Man is not only the only being who needs clothes to cover his own vulnerability (cf. Gen 3:21), but he is also the only one who needs to tell himself, to “put on” stories to keep his own life. We do not only weave clothes, but also stories: in fact, the human ability to “weave” leads to both fabrics and texts . The stories of all times have a common “frame”: the structure includes “heroes”, even daily ones, who in order to pursue a dream face difficult situations, fight evil driven by a force that makes them courageous, that of love. By immersing ourselves in stories, we can find heroic motivations to face life’s challenges.
Man is a narrative being because he is a being in the making, who discovers and enriches himself in the plots of his days. But, from the beginning, our story is under threat: in history evil winds.
“If you eat, you will become like God” (cf. Gen 3: 4): the temptation of the snake inserts into the plot of history a hard knot to untie. “If you own, you will become, you will reach …”, those who use so-called storytelling still whisper today for instrumental purposes. How many stories narcotize us, convincing us that to be happy we continually need to have, to possess, to consume. We hardly notice how greedy we become of gossip and gossip, how much violence and falsehood we consume. Often on the frames of communication, rather than constructive stories, which are a glue of social ties and the cultural fabric, destructive and provocative stories are produced, which wear down and break the fragile threads of coexistence. Putting together unverified information, repeating banal and falsely persuasive speeches, striking with proclamations of hatred, human history is not woven, but the man of dignity is undressed.

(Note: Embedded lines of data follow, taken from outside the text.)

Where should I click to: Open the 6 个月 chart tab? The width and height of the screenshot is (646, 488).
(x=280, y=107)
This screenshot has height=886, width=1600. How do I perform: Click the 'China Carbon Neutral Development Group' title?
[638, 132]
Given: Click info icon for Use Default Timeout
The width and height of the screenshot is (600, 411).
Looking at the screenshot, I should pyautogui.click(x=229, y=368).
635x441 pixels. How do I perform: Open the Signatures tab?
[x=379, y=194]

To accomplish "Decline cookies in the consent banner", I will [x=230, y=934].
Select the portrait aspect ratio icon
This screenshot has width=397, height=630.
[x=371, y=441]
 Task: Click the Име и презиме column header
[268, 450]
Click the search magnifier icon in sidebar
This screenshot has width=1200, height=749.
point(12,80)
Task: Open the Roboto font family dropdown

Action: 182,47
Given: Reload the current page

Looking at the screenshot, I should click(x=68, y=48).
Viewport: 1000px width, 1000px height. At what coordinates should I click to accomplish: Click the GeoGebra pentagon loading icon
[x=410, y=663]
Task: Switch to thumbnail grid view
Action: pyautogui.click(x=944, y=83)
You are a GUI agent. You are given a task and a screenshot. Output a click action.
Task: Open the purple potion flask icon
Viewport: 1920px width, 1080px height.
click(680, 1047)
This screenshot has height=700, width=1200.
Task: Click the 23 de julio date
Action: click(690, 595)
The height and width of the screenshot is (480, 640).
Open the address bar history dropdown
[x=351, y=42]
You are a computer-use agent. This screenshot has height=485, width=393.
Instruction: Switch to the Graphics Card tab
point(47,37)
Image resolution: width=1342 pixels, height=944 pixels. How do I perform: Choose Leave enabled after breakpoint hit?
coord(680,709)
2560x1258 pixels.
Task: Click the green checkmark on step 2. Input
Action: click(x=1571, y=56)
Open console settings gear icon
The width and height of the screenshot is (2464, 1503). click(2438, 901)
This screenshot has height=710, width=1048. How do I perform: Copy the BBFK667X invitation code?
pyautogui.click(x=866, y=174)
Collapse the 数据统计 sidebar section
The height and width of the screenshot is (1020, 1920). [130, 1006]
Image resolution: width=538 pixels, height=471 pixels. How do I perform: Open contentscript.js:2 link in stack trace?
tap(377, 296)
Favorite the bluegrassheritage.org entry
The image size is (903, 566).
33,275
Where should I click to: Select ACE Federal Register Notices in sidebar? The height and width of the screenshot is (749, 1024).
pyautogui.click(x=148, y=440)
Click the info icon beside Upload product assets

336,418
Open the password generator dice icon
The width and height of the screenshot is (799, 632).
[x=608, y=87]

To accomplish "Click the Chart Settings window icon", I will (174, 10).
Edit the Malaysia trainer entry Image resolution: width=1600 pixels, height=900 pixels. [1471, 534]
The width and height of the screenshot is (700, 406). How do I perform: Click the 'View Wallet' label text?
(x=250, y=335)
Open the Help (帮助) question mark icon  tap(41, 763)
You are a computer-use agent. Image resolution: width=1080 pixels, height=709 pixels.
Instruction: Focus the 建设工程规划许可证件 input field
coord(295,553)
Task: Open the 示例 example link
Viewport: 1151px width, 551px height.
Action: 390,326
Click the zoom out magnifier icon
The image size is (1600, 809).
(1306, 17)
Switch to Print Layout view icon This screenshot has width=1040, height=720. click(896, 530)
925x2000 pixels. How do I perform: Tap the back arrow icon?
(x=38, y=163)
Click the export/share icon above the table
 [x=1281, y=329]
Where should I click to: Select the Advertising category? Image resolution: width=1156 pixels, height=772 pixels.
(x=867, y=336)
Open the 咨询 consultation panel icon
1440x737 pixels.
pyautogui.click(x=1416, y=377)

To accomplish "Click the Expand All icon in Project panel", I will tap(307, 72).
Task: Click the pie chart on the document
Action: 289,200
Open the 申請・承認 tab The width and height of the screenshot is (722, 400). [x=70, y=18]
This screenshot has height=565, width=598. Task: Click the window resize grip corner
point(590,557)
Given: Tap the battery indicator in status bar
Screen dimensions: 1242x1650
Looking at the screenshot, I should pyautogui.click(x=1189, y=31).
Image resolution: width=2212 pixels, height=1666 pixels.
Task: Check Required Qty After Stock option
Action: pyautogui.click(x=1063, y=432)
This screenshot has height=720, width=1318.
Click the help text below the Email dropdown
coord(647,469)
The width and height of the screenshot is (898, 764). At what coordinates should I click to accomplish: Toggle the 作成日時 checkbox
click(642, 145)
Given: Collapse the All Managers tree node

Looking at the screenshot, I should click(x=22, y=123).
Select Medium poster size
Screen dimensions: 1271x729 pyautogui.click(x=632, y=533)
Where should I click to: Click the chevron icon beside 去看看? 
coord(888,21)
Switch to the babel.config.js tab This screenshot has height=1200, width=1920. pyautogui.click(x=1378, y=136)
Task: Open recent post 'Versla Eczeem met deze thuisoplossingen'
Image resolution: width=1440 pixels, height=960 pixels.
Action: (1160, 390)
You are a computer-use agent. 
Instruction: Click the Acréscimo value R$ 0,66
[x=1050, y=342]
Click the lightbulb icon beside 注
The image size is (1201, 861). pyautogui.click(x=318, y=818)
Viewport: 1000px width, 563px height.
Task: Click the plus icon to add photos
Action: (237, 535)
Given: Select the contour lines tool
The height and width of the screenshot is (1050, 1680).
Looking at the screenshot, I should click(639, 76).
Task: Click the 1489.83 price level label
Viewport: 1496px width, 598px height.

“The Holy Spirit, the love of God, writes in us. And writing in it, he fixes the good in us, he reminds us of it.” — Pope Francis
But while the stories used for instrumental and power purposes are short-lived, a good story is able to cross the boundaries of space and time. Centuries later, it remains current, because it nourishes life.
In an era in which falsification proves increasingly sophisticated, reaching exponential levels ( deepfake ), we need wisdom to welcome and create beautiful, true and good stories. We need courage to repel the false and wicked ones. We need patience and discernment to rediscover stories that help us not to lose the thread between the many lacerations of today; stories that bring to light the truth of who we are, even in the ignored heroism of everyday life.
…The history of Christ is not a heritage of the past, it is our history, always current. It shows us that God has taken man, our flesh, our history to heart, becoming man, flesh and history. It also tells us that there are no petty or small human stories. After God made history, every human history is, in a certain sense, divine history. In the history of every man the Father reviews the story of his Son who came down to earth. Every human story has an irrepressible dignity. Therefore humanity deserves tales that are at its height, at that dizzying and fascinating height to which Jesus raised it.
“You” – wrote Saint Paul – “are a letter of Christ written not in ink, but with the Spirit of the living God, not on stone tablets, but on tables of human hearts” ( 2 Cor 3: 3 ). The Holy Spirit, the love of God, writes in us. And writing in it, he fixes the good in us, he reminds us of it. In fact, re-cording means bringing to the heart , “writing” on the heart. By the work of the Holy Spirit every story, even the most forgotten one, even the one that seems written on the most crooked lines, can become inspired, can be reborn as a masterpiece, becoming an appendix of the Gospel.